Diario Vasco

Madrid, 14 feb (EFECOM).- Solo el 10 % de las grandes empresas españolas -las que tienen más de 250 empleados- están ya preparadas para asumir la nueva regulación sobre protección de datos en la UE que entrará en vigor el próximo 25 de mayo, frente a una media europea del 20 %.

Así lo revela el documento presentado hoy por los directivos de Microsoft Antonio Budia y Héctor Sánchez y el analista de International Data Corporation (IDC) Emilio Castellote, cuyo objetivo es determinar qué parte del tejido empresarial público y privado español está listo para cumplir con el Reglamento General de Protección de Datos (GDPR, por sus siglas en inglés), a cien días de su aplicación en Europa.

El GDPR supone una actualización de la normativa de protección de datos, vigente desde 1995, que ha quedado obsoleta debido a "una evolución sustancial de las tecnologías", tal y como han explicado estos expertos.

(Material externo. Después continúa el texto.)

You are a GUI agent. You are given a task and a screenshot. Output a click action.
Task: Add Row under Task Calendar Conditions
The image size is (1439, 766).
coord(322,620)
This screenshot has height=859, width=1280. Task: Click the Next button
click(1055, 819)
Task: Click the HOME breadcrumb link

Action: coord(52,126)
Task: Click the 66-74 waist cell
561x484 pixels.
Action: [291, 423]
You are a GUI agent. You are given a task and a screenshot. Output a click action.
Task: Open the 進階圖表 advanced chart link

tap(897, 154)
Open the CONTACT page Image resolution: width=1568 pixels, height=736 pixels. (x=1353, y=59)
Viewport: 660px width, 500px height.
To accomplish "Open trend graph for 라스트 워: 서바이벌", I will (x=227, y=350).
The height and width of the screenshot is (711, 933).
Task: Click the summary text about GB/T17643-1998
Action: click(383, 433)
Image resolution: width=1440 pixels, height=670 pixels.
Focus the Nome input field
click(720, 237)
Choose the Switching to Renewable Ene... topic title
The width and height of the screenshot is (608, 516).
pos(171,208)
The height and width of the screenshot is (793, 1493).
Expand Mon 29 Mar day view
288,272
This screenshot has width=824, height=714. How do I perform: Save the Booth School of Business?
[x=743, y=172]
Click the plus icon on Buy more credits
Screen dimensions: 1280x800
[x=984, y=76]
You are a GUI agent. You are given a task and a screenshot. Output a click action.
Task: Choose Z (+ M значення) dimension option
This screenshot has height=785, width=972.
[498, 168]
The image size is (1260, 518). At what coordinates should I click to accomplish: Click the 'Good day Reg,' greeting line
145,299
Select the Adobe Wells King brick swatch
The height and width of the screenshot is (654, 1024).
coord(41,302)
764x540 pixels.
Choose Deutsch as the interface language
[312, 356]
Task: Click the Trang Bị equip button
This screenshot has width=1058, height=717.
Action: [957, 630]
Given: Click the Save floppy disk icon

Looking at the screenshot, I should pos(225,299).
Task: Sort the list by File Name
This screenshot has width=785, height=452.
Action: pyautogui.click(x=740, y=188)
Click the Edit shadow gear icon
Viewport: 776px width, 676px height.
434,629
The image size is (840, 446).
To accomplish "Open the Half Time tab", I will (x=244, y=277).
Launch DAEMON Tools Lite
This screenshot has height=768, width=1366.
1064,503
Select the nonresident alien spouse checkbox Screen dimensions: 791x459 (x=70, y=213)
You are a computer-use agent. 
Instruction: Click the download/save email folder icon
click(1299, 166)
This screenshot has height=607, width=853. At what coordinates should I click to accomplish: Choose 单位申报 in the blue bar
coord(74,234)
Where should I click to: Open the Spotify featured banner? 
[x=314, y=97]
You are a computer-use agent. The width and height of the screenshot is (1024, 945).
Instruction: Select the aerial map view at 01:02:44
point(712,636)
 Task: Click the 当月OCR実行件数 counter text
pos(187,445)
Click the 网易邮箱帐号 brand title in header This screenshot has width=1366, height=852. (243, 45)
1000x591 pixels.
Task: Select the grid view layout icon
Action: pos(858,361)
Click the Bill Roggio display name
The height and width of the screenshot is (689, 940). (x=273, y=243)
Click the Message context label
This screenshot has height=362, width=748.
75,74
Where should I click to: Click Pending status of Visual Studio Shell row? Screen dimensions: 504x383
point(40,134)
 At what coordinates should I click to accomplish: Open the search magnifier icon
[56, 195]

El estudio presentado analiza una muestra de 100 compañías españolas y revela que, al cierre de 2017, el 93 % estaba al tanto de la próxima modificación de la regulación pero sólo un 10 % ejecutaba "planes sólidos para ajustarse a los requisitos de la nueva normativa", mientras que un 25 % contaba con ellos pero todavía no los estaba aplicando.

Los principales obstáculos que impiden a las empresas adaptarse con mayor rapidez a estos cambios, según el informe, incluyen la limitación de los recursos humanos especializados en tecnología inteligente (49 %), la ausencia de presupuesto (46 %) y el desconocimiento sobre cómo llevar a cabo el proyecto (42 %).

Budia, Sánchez y Castellote han subrayado la "urgencia" de que el 65 % de empresas que todavía no han definido su estrategia de adaptación se preparen sin mayor dilación, si bien consideran "imposible llegar al 100 %" de aquí al 25 de mayo.

El estudio muestra además que el 80 % de las empresas analizadas apuestan por la nube como "plataforma básica" para cumplir con el GDPR, una solución que a su juicio "constituye la forma más sencilla de localizar y catalogar los datos existentes en la empresa, garantizar su seguridad y privacidad y simplificar su gestión".

Sin embargo, el mismo porcentaje de compañías posee "datos oscuros", es decir, que "no disponen de control real de la procedencia de los datos ni de qué hacer con ellos", lo que resulta indispensable para ajustarse a la nueva normativa.

Los expertos han recordado que, una vez en vigor el GDPR, las empresas que no gestionen adecuadamente esta información estarán expuestas a "sanciones que supondrán bien el 4 % de su facturación, bien cantidades de hasta 20 millones de euros".